* [INSTRUCTIONS TO FOLLOW]: Reproduce only this stretch of the listing below: from the line with "Click the properties Search field" through the line with "Open the Sign Up menu", exactly as written, with pictures excluded.

* [DATA]:
--*--

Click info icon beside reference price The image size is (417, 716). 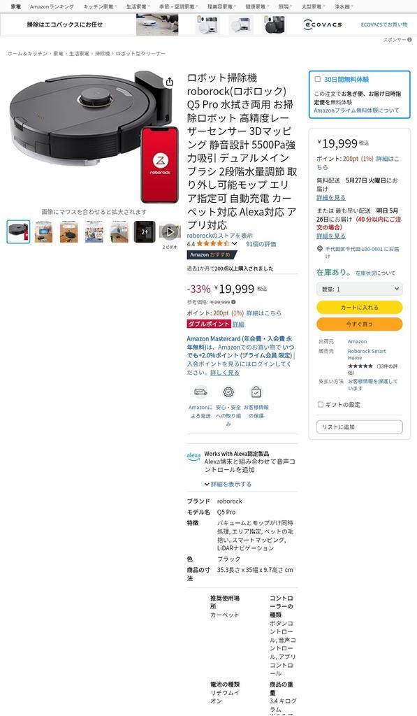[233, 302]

--*--

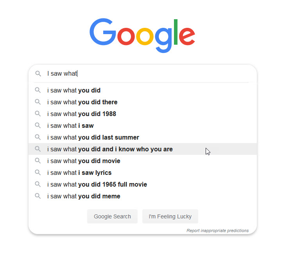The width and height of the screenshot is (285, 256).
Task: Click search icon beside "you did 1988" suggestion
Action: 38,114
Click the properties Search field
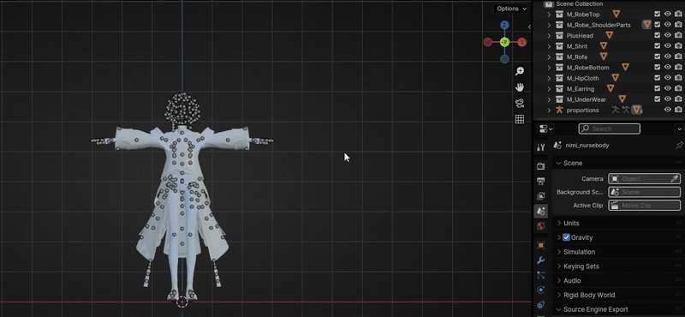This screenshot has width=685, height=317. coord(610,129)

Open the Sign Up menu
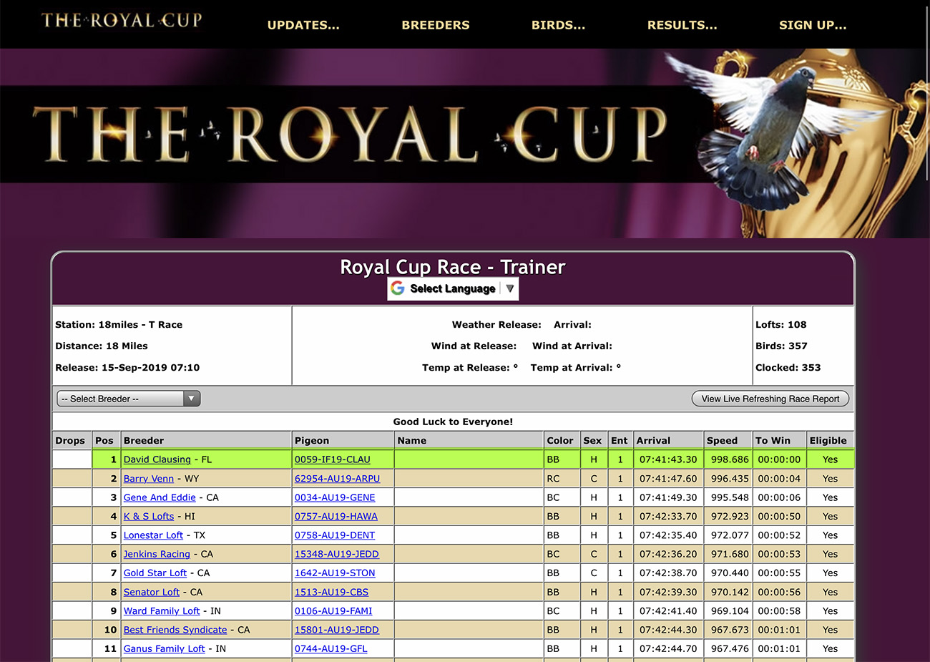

--*--

* [OUTPUT FOR THIS EXERCISE]:
Click the properties Search field
This screenshot has width=685, height=317. coord(610,129)

Open the Sign Up menu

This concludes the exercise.